Michael Korstick (piano)
Enregistré dans la salle de musique de chambre de la Deutchlandradio, Cologne (août et septembre 2015) – 79’55
CPO 555 069-2 – Notice (en allemand et en anglais) de Charles K. Tomicik


 Sélectionné par la rédaction





En collaboration avec CPO, Michael Korstick a confié au disque des intégrales de Beethoven, de Koechlin et de Debussy. Il se tourne maintenant vers Alberto Ginastera (1916-1983), pour qui il ressent une affinité accentuée par leur rencontre en 1979. Pour célébrer le centenaire du compositeur argentin, Korkstick présente une intégrale de la musique pour piano hormis de rares pièces jamais publiées et... la Deuxième Sonate (opus 53) de 1981. La première raison de cette importante omission est une simple question de place: le récital atteint sans elle la durée maximale d’un seul disque. La seconde raison serait que la brève Troisième Sonate (1982), peut-être mieux accueillie en son temps, compense, en quelque sorte, l’absence de son «aînée» en laissant entrevoir, un an plus tard, de semblables avancées techniques et stylistiques, quoique moins radicales. Sur l’ensemble de l’œuvre, la prestation du pianiste allemand ne manque ni de feu, ni de constance, ni de conviction.

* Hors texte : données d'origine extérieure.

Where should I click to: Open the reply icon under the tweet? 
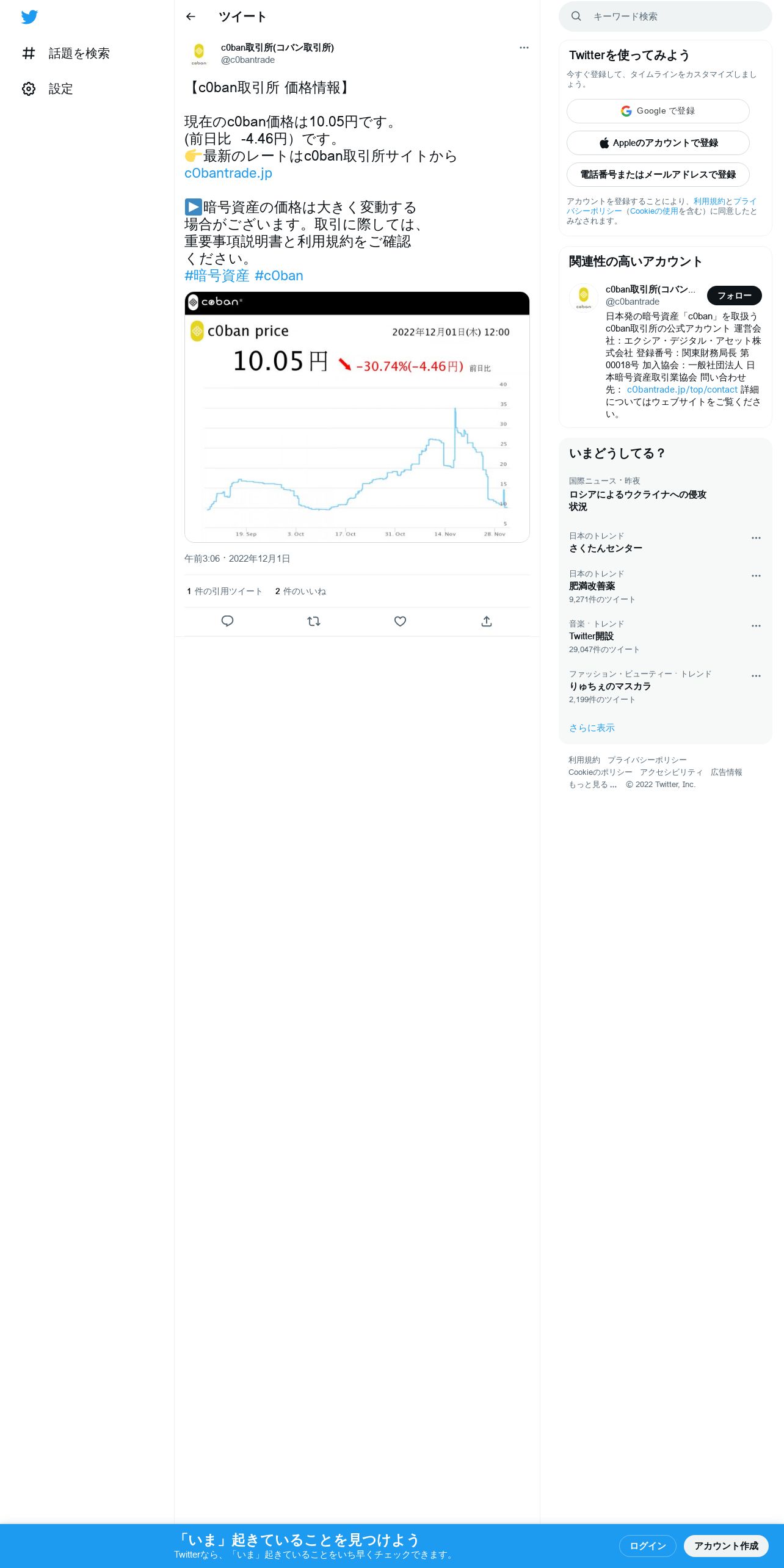(x=227, y=621)
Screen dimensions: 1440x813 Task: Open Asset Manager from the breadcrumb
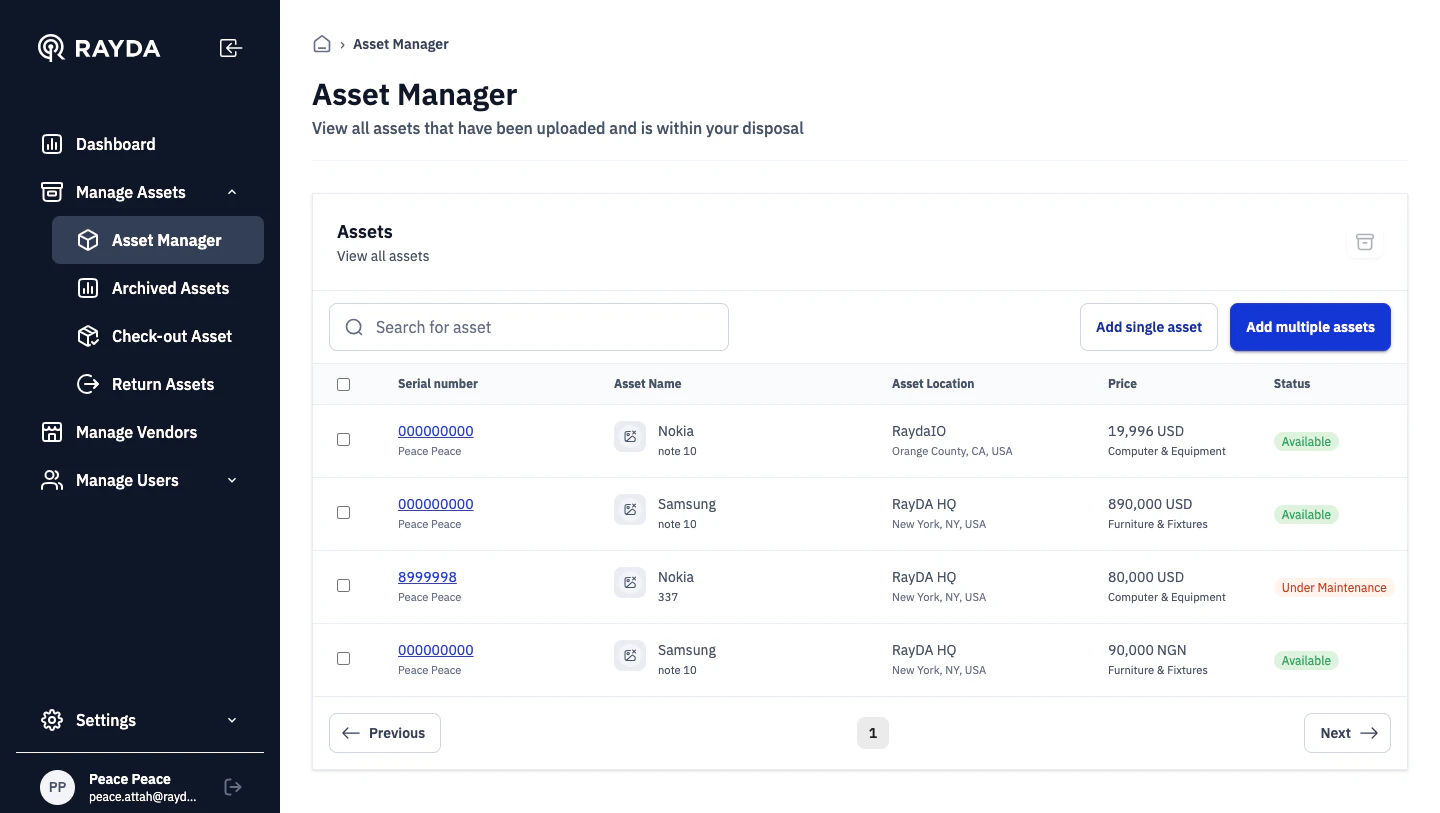click(400, 44)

Les pièces pour piano de Ginastera renvoient un reflet exact de son parcours idéologique, esthétique et stylistique, de son jeune âge jusqu’à ses dernières années, parcours qui passe progressivement d’un nationalisme, réel ou «imaginaire» à la Bartók, à un modernisme touché par l’avant-garde et à une synthèse toujours très personnelle des trois courants. Composées entre 1937 et 1982, les partitions reflètent aussi les deux grandes manières de Ginastera au cours d’une même composition où on trouve des mouvements d’une énergie pulsante, trépidante, martelée, noire ou intensément ensoleillée, de part et d’autre de volets de tempo plus calme, toujours d’une tension soutenue mais d’une douceur lunaire aux bruissements misterioso. Tout d’abord excellent orchestrateur, son écriture pour le piano s’en ressent en s’enrichissant à la verticale d’un foisonnement de timbres, de rythmes et de couleurs.

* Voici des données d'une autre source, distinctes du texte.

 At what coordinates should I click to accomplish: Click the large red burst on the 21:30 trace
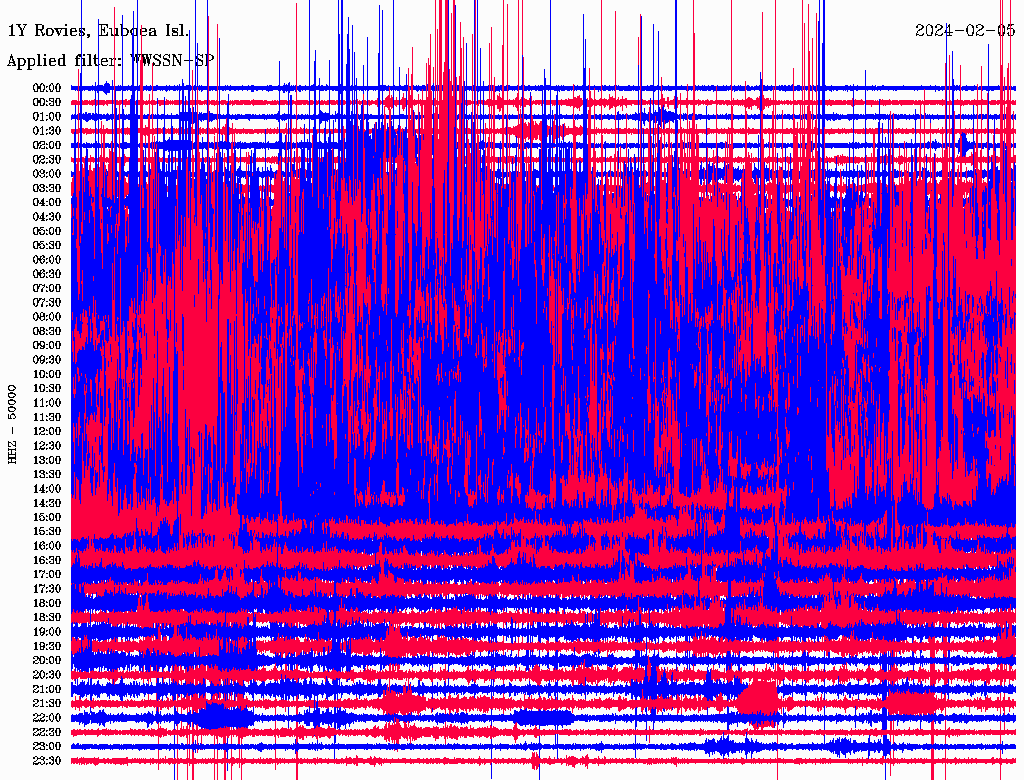pos(758,699)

Le titre des différents morceaux annonce clairement les intentions premières de Ginastera mais ne peut en rien révéler la prouesse extraordinaire du traitement, à commencer par les Danses argentines (1937), où l’on ressent encore l’influence de Bartók, en particulier de son Allegro barbaro pour les deux mouvements extérieurs. Dans la même veine s’impose l’étourdissant «Scherzando» des Danses créoles de 1946. Les passages plus calmes, souvent lyriques, se posent sur de discrets ostinatos ou amènent à une multiplication de strates rythmiques, comme la «Criolla» des Trois Pièces (1940), ou encore mêlent la ligne mélodique à un subtil contrepoint comme dans la «Petite Danse» tirée du ballet Estancia que Ginastera arrangea pour le piano en 1941. On rencontre dans les Douze Préludes américains (1944) une variété d’écriture tout à fait étonnante. Ginastera y exploite, peut-être dans l’esprit d’études, les accents, les octaves, le mode pentatonique mineur et majeur, les affects (tristesse, pastoral) ou les genres populaires (vidala, danse créole), et rend hommage à des compositeurs américains (du nord et du sud) importants pour lui – Roberto García Morillo, Juan José Castro, Aaron Copland et Heitor Villa-Lobos – en irriguant son style propre de subtils éléments des leurs.


La musicalité de Michael Korstick ajoutée à sa sensibilité lyrique et à un grand sens du rythme lui permet de défendre avec éclat aussi bien cette multitude de petites pièces que les deux Sonates plus conséquentes. Son jeu ciselé dessine les moindres détails de l’énergie rugueuse qui emporte les trépidants mouvements extérieurs de la Première Sonate (1952), nettement annonciatrice du «néo-expressionnisme» à venir. La finesse de son toucher illumine les puissantes irisations du «Presto misterioso», troublant deuxième mouvement en guise de scherzo nocturne qui précède la limpidité tendue du troisième mouvement lent. Ses mêmes qualités de jeu défendent la violente noirceur de l’unique mouvement de la Troisième Sonate, écrite pour une ardente fidèle, la pianiste Barbara Nissman. Traversés de chocs harmoniques, les rythmes obsessionnels peuvent remettre en mémoire les influences initiales de Bartók et de Stravinski mais le souffle interprétatif du jeu de Korstick conviendrait à certaines des Etudes de Ligeti auxquelles le piano de Ginastera peut, par moments, faire fugitivement penser.


Le programme suit l’ordre chronologique à l’exception des trois très brèves Pièces enfantines publiées en 1944 – les seules retenues par le compositeur d’un ensemble de huit pièces composé en 1934. Korstick défend son programme avec maîtrise, fougue et ferveur, et son «intégrale» se compare favorablement à celle de Fernando Viani (Naxos) qui comprend pourtant les trois Sonates.